--- Что сделать ---
Воспроизведите слово в слово участок приведённого ниже отрывка о сталинской амнистии: от «Вот какова оказалась» до «касалась бы политических?!» включительно.

--- Отрывок страницы ---
──────────────────────────────

«Фашистов привезли!» Всегда ненавидевшие нас или брезговавшие нами, бытовики теперь почти с любовью смотрели на нас за то, что мы их сменяли. И те самые пленники, которые в немецком плену узнали, что нет на свете нации более презренной всеми, более покинутой, более чужой и ненужной, чем русская, — теперь, спрыгивая из красных вагонов и из грузовиков на русскую землю, узнавали, что и среди этого отверженного народа они— самое горькое лихое колено.
Вот какова оказалась та великая сталинская амнистия, какой «ещё не видел мир». Где, в самом деле, видел мир амнистию, которая не касалась бы политических?!
Она освобождала Пятьдесят Восьмую до трёх лет, которых почти никому и не давали; вряд ли и полупроценту осуждённых по ней. Но и в этом полупроценте случаев непримиримый дух амнистии пересиливал её смягчительную букву. Я знал одного парня— кажется, Матюшина (он был художником в лагерьке на Калужской заставе), который получил 58–1–6 за плен что–то очень рано, чуть ли не в конце 1941 года, когда ещё не решено было, как это расценивать, сколько давать. Матюшину дали за плен всего 3 года— небывалый случай. По концу срока его, разумеется, не освободили, откладывая до Особого Распоряжения. Но вот разразилась амнистия. Матюшин стал просить (где уж там требовать) освобождения. Почти 5 месяцев, до декабря 1945, перепуганные чиновники Учётно–Распределительной Части отказывали ему. Наконец отпустили к себе в Курскую область. Был слух (а иному и поверить нельзя), что вскоре его загребли и добавили до червонца. Нельзя же пользоваться рассеянностью первого суда!

──────────────────────────────

--- Исходные данные ---
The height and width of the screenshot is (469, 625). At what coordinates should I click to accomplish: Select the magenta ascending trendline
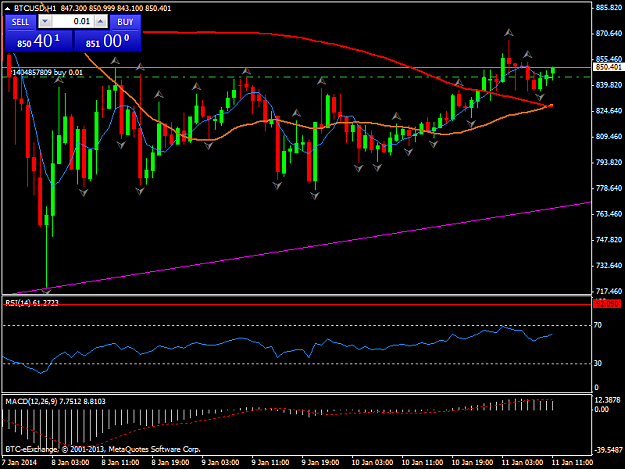(x=303, y=247)
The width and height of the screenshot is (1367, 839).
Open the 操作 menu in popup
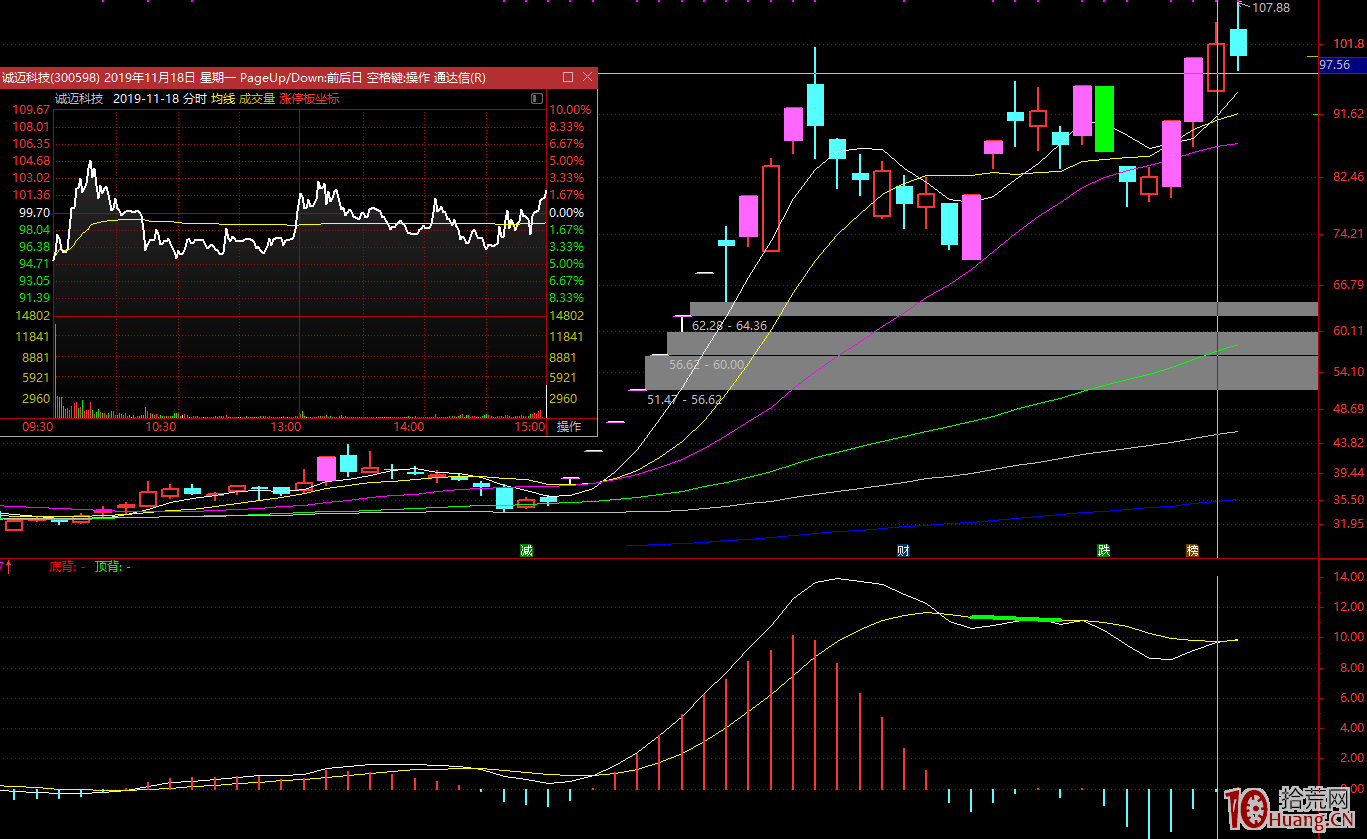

──────────────────────────────

--- Решение ниже ---
Вот какова оказалась та великая сталинская амнистия, какой «ещё не видел мир». Где, в самом деле, видел мир амнистию, которая не касалась бы политических?!